1. From what you know of Henry’s history, what type of anemia do you suspect he has? Explain
your answer, and include a brief description of how Henry’s red blood cells would appear on a
peripheral blood smear.
I would suspect Henry to have Chronic Disease Anemia, as it is the most profound hematologic
alteration that accompanies chronic kidney disease (Porth, p. 864). Chronic renal failure almost
always results in anemia, primarily because of a deficiency in erythropoietin. Persons with end
stage kidney disease often are anemic because of an inability of the kidneys to produce
erythropoietin. This is usually managed by the administration of recombinant erythropoietin
produced through DNA technology, to stimulate erythropoiesis.
2. Describe the physiological basis that would explain why Henry’s anemia would cause him to
have the symptoms he is experiencing.
When untreated, anemia causes or contributes to weakness, fatigue, depression, insomnia, and
decreased cognitive function. The kidneys are the primary site for the production of the hormone
erythropoietin, which controls red blood cell production (Porth, p. 864). Between 89-95% of
erythropoietin is formed in the kidneys. In renal failure, erythropoietin production usually is
insufficient to stimulate adequate red blood cell production by the bone marrow. On
cardiovascular function, the anemia of renal failure produces a decrease in blood viscosity which
exacerbates peripheral vasodilation and contributes to decreased vascular resistance. It also
causes a compensatory increase in heart rate, which causes a compensatory increase in cardiac
output to maintain tissue perfusion (Porth, p. 857). Anemia also limits myocardial oxygen
supply, esp. if someone has heart disease, which leads to angina and other ischemic events.
These physiologic events can cause symptoms of feeling tired and weak, short of breath, and
dizzy as well.
3. Predict the cellular adaptations erythrocytes undergo when chronic hypoxia is present. How
would this be evident on an oxygen-hemoglobin dissociation curve?

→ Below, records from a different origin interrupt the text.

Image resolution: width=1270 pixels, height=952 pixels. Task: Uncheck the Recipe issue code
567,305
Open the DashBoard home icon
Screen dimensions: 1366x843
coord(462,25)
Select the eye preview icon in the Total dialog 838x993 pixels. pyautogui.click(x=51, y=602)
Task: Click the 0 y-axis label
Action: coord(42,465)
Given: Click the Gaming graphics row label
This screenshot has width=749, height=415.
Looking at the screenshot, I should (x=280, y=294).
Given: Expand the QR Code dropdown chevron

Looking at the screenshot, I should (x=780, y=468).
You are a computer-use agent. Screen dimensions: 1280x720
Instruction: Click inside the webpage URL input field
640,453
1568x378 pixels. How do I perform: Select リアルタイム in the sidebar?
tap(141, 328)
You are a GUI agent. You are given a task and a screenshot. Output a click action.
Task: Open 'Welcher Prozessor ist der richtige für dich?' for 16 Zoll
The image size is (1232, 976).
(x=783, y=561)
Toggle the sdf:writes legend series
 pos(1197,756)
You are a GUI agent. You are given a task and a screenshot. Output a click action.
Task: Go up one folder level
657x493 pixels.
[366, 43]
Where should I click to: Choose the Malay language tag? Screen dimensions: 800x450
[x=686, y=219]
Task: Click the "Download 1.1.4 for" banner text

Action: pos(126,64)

Anemia may contribute to the progression of chronic kidney disease by subjecting the
functioning nephrons that remain to increased hypoxic and oxidative stress. Severe anemia can
cause the oxygen dissociation curve to shift to the right, indicating that the tissue PO2 is greater
for any given level of hemoglobin saturation and represents reduced affinity of the hemoglobin
for oxygen at any given PO2 (Porth, p. 662). An anemic person may have a normal PO2 and
hemoglobin saturation level but decreased oxygen content because of the lower amount of
hemoglobin for binding oxygen (Porth, p. 663).